Olá, olá, e bem vindos a mais um tutorial de programação – ou será esse o primeiro? – de TP, Toupeira Profissional.
Enfim, como programador, eu entendo das agruras do ofício. Mas talvez a pior parte seja compilar e recompilar código trocentas vezes no mesmo dia durante uma fase de testes, ou um bug irritantemente persistente. Em um projeto com pelo menos uns 5 arquivos de código fonte, é simplesmente foda. Felizmente inventaram o aplicativo make, que faz todo o trabalho de compilação e renovação dos executáveis e o que mais por si só.

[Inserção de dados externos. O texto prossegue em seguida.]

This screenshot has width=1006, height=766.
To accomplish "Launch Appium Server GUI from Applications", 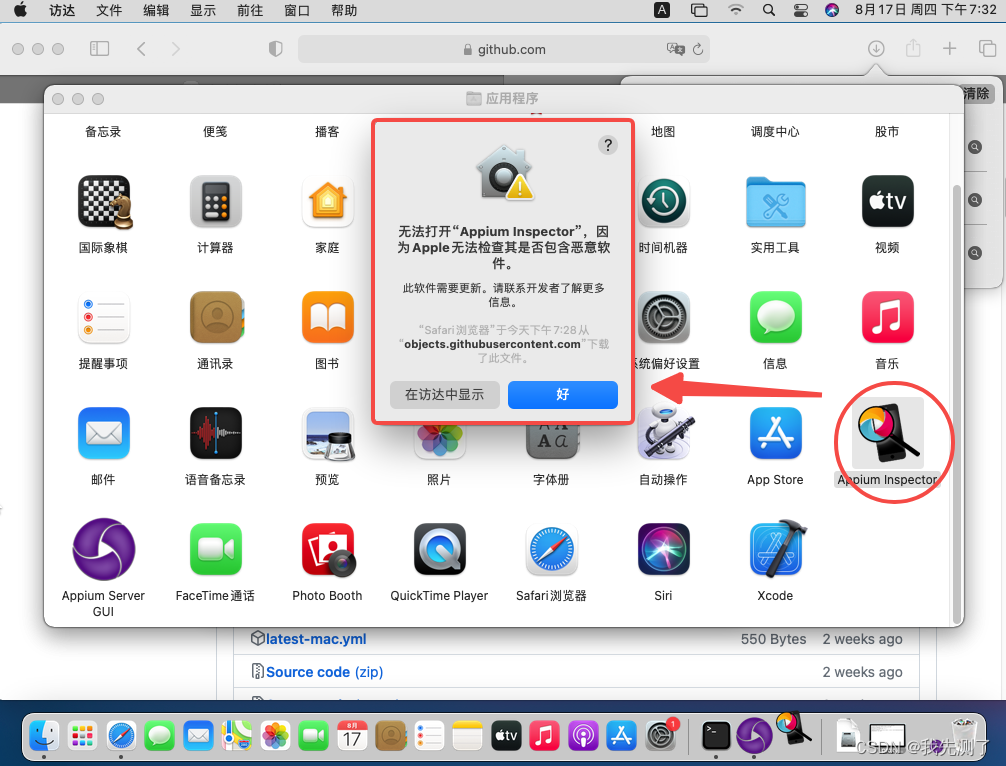I will (x=103, y=549).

E é por isso que dedicamos este tutorial em duas partes para explicar como usar o make de forma que ele trabalhe para você de forma saudável, prática e bem-comportada. Vamos começar.
Começando do começo: o que é um make?
Não tem como usar termos mais simples, o make é um aplicativo que serve para gerenciar projetos. Como ele faz isso, entretanto, é a grande sacada.
O make usa um arquivo, o "Makefile", para definir o que deverá ser feito. Em resumo, o Makefile contém uma lista de módulos, cada qual com suas dependências e instruções para processá-lo. Seguindo essas indicações o make faz as operações necessárias.